## Directions for this task
When a line of the listing below has the string "computer" in it, copy that line.

## Exercise input
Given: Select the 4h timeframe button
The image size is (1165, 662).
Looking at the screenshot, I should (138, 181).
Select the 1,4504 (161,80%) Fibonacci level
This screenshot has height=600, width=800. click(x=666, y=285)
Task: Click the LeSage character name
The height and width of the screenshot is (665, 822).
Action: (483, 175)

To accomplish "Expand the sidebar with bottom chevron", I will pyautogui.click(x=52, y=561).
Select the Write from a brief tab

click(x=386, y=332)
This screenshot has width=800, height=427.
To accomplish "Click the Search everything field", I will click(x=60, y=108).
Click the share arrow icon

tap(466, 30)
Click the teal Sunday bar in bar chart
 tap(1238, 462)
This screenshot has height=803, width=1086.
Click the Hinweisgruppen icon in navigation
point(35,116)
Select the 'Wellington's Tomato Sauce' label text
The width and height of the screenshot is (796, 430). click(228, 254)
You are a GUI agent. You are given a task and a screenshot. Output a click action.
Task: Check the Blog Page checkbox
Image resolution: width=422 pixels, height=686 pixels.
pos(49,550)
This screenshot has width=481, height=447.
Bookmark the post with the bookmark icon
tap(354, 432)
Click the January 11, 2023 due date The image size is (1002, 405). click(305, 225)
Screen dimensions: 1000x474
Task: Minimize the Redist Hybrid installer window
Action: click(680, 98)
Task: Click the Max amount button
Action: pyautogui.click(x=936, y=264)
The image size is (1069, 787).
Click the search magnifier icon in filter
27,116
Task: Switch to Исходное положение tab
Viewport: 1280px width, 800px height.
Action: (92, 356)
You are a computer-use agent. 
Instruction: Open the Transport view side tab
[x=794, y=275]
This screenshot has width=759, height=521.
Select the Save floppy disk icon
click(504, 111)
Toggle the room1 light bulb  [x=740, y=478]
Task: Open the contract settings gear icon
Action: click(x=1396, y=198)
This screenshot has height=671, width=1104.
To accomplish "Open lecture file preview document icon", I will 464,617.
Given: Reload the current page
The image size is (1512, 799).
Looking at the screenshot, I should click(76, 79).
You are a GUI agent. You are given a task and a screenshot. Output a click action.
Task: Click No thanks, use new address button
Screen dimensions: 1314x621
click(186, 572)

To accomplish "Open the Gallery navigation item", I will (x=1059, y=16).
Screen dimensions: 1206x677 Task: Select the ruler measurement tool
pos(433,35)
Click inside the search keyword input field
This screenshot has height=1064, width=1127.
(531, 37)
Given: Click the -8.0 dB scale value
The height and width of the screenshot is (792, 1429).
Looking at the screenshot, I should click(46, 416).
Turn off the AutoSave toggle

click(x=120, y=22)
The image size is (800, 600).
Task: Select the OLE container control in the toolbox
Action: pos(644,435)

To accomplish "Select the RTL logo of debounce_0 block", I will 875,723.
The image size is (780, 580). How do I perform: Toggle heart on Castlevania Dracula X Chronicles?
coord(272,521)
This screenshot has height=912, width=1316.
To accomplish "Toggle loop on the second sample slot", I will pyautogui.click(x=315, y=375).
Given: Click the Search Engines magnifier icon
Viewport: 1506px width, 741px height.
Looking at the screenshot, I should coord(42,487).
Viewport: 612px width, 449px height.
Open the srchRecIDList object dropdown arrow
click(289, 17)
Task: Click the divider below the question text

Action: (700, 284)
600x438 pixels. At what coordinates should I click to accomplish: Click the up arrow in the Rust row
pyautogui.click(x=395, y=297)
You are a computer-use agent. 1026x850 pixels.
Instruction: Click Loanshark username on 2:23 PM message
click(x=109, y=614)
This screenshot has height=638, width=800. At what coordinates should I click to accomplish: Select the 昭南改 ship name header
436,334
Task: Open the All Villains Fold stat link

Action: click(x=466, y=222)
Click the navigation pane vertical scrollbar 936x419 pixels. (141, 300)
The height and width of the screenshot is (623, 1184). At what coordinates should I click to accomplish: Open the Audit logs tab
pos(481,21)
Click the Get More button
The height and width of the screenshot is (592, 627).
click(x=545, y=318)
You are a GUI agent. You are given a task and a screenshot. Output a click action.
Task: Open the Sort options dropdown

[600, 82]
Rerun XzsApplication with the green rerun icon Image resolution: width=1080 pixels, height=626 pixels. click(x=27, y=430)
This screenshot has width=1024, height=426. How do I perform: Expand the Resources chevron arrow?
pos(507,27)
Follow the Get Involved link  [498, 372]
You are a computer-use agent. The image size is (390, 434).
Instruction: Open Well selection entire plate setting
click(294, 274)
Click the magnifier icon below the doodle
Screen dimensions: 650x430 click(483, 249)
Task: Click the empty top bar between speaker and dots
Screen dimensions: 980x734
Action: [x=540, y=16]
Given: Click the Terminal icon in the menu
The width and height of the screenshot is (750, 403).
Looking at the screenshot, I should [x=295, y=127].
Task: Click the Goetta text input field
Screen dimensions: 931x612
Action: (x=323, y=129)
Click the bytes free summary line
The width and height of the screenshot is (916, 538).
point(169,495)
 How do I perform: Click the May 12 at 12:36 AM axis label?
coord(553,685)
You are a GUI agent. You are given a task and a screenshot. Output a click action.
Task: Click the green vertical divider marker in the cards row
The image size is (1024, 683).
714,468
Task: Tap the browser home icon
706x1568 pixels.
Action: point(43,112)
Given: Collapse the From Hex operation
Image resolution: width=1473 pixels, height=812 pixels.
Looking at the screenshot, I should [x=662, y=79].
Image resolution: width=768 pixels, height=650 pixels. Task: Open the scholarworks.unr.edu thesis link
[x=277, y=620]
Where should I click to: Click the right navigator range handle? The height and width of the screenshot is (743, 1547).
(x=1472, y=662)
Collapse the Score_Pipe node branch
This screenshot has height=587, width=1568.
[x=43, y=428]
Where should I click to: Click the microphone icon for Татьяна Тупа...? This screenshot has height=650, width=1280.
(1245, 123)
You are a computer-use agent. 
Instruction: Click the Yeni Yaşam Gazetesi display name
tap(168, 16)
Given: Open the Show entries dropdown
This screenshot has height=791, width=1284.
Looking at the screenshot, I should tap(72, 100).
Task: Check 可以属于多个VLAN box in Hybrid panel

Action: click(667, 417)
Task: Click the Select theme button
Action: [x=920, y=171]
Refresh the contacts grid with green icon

## Expected output
You are a computer-use agent. 
You are a computer-use agent. 1026x850 pixels.
You are a computer-use agent. The image size is (390, 434).
You are a computer-use agent. 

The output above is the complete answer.